EXERCISE MATERIAL:

•••••

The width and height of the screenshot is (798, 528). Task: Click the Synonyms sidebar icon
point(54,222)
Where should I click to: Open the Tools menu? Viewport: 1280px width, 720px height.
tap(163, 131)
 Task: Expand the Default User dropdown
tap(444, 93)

•••••

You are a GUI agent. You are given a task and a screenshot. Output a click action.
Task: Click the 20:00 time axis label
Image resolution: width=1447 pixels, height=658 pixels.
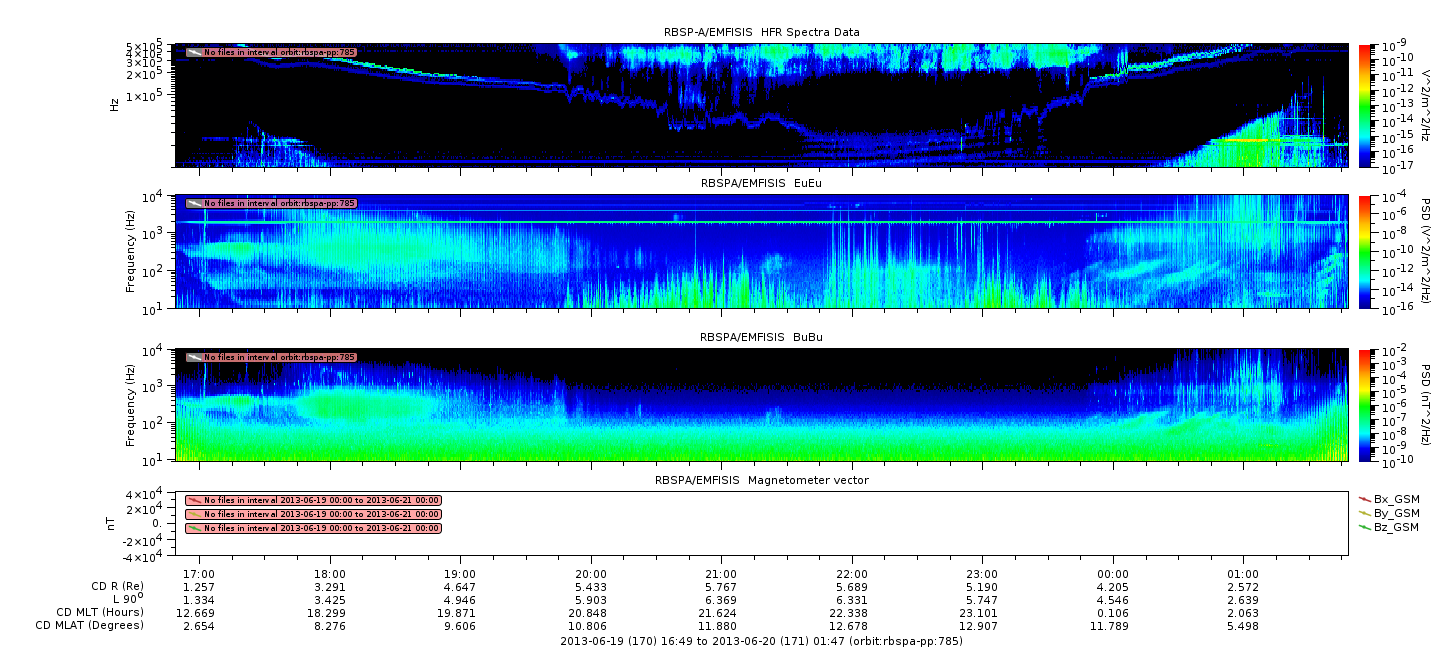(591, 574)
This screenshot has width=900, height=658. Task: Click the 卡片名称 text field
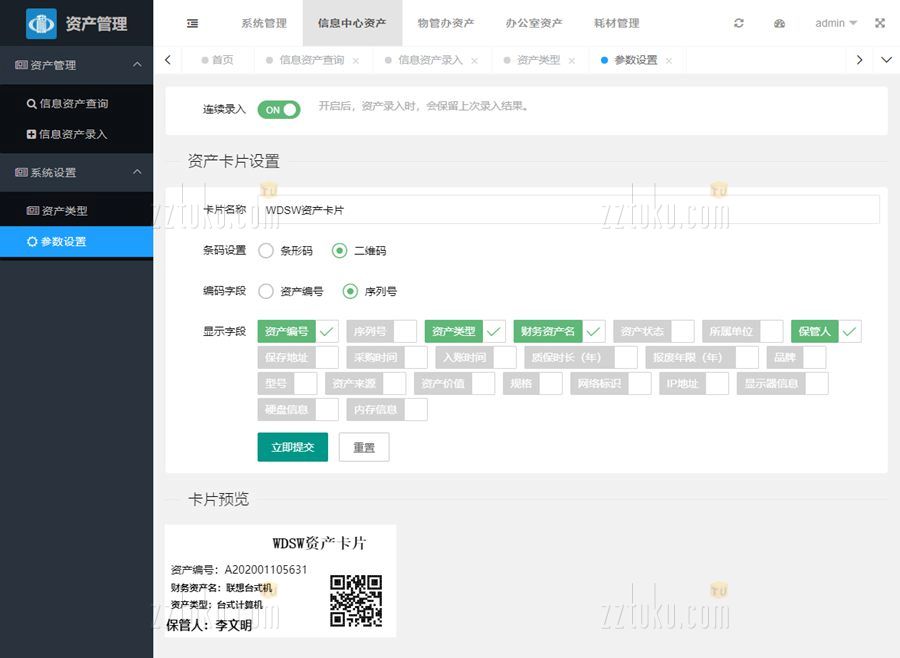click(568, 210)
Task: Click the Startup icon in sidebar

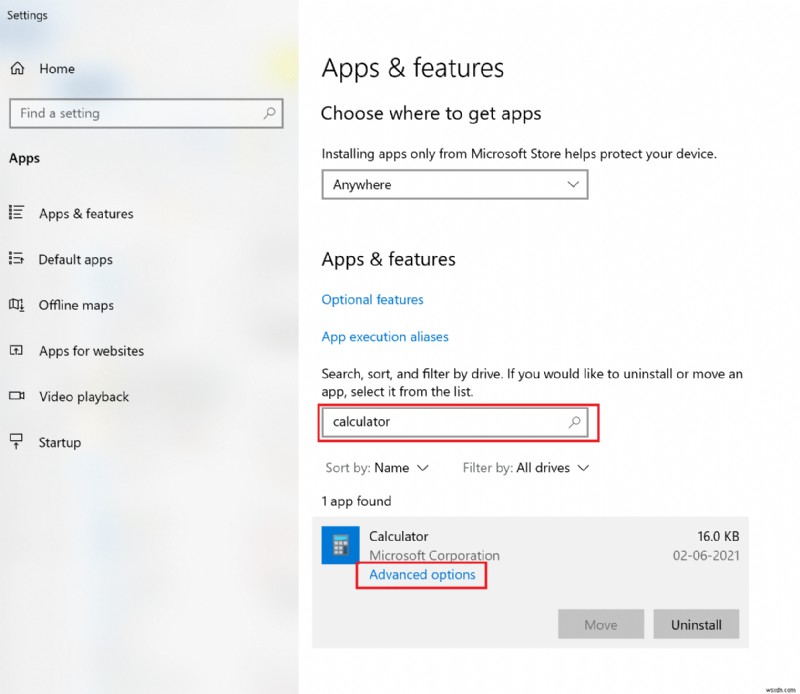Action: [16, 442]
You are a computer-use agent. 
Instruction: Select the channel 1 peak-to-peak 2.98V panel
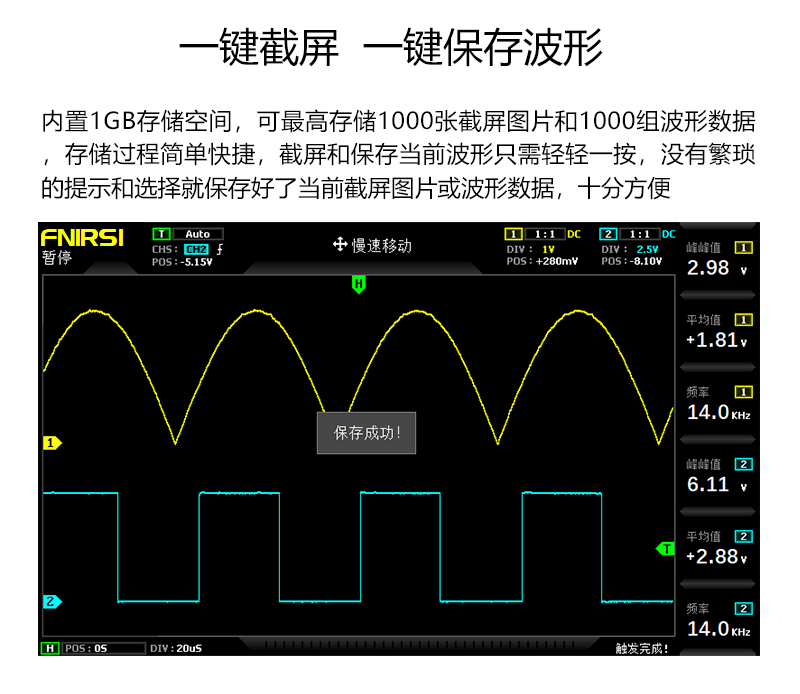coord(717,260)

•••••

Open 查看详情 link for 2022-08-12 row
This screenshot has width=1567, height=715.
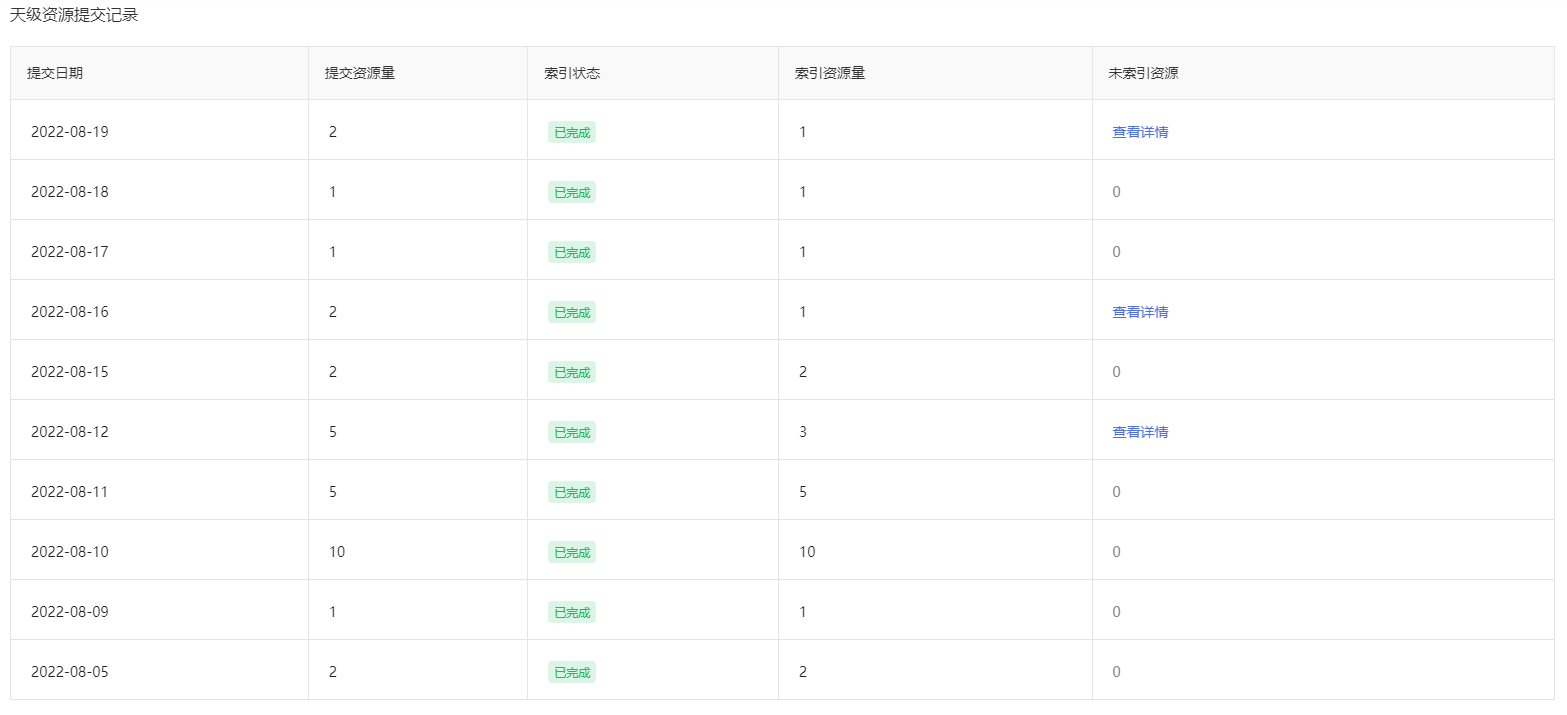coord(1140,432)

•••••

WORK REQUIRED:
Which lines above hold the string "agent"? Please copy all of them.

RESPONSE BOX:
You are a GUI agent. You are given a task and a screenshot. Output a click action.
You are a computer-use agent. 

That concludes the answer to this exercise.